歳不相応に巨大なイチモツの正体は、先祖に混じったと思われるオークの血によるものだ。
その血の影響もあって、彼の村での地位は限りなく低い。
「むっ」
「な、なんだよ!」
「いえ、失礼しました。仕事前に不謹慎でしたね」
「あ、ああ。気を付けてくれ」
僕は陰口を叩いた冒険者たちに鋭い視線を向けたが、確かに彼らの言う通り、これから危険な場所に赴くというのに、冗談が過ぎていた。
それにミィスの今後の村での立場もある。ここは穏便に収めた方がいいと考え、丁寧に謝罪しておく。
「まぁ、その辺にしておいてください。シキメさんには、今回の遠征のために大量の回復ポーションを提供してもらいましたし」
そこで今回の依頼主に当たるギルドの職員が、仲裁に入ってくれた。
さすがの荒くれどもでも、ギルドの意向は無視できない。
特に僕が、彼らの命綱になるポーションの提供者だと公言してくれたのが大きい。
僕の機嫌を損ねれば、もしくは命に何らかの問題が発生すれば、今後のポーションの提供が途絶えると、明言したようなものだ。

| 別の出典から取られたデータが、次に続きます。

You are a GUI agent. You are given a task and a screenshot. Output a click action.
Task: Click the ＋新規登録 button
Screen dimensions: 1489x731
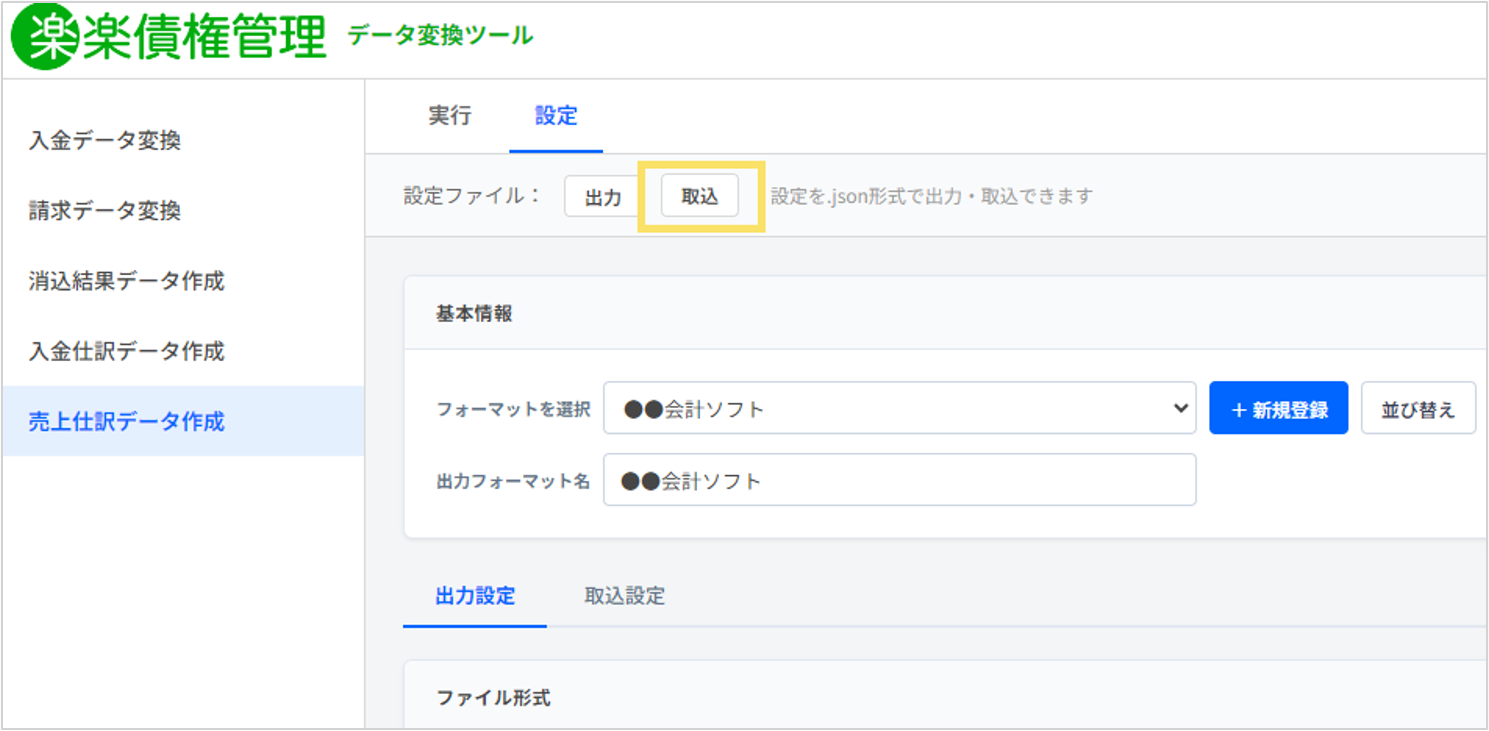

そうなってしまえば、僕たちだけでなく、他の冒険者を敵に回してしまう。もちろんギルドも。
「それでは、出発しましょう。目標は表層地域の確認。ゴブリンの大発生が本当に終息したかの確認です」
「おう!」
「もちろん途中の素材は、俺たちのモンだよな」
「それは当然。我々の目的さえ達せられれば、後はご自由に」
参加している冒険者の数は三十人を超える。ここに僕やミィス、ギブソンさんを足しておよそ四十人弱。
この村の人口の半数に迫る団体だ。冒険者のほぼ総数が集まっていると言っていい。
「それでは改めまして。私は今回の依頼主に当たるショーンと言います。今回は皆さんに参加していただき、ありがとうございます」
ギルドの職員であるショーンさんが、丁寧に一礼する。
その所作には一切の無駄がなく、彼自身もかなり腕が立ちそうに見えた。
それに気が付けるというのも、僕がこの世界に来て特殊な力を得たからだろう。
「今回の探索隊のリーダーには、四級冒険者のミッケンさんにお願いしようと思います」
「おう、まかせろ!」
大戦斧を担いだ戦士風の男が、分厚い胸を叩いて受け負った。
冒険者には十級から一級、そして特級のランクがあり、ミィスや最近登録した僕は十級に当たる。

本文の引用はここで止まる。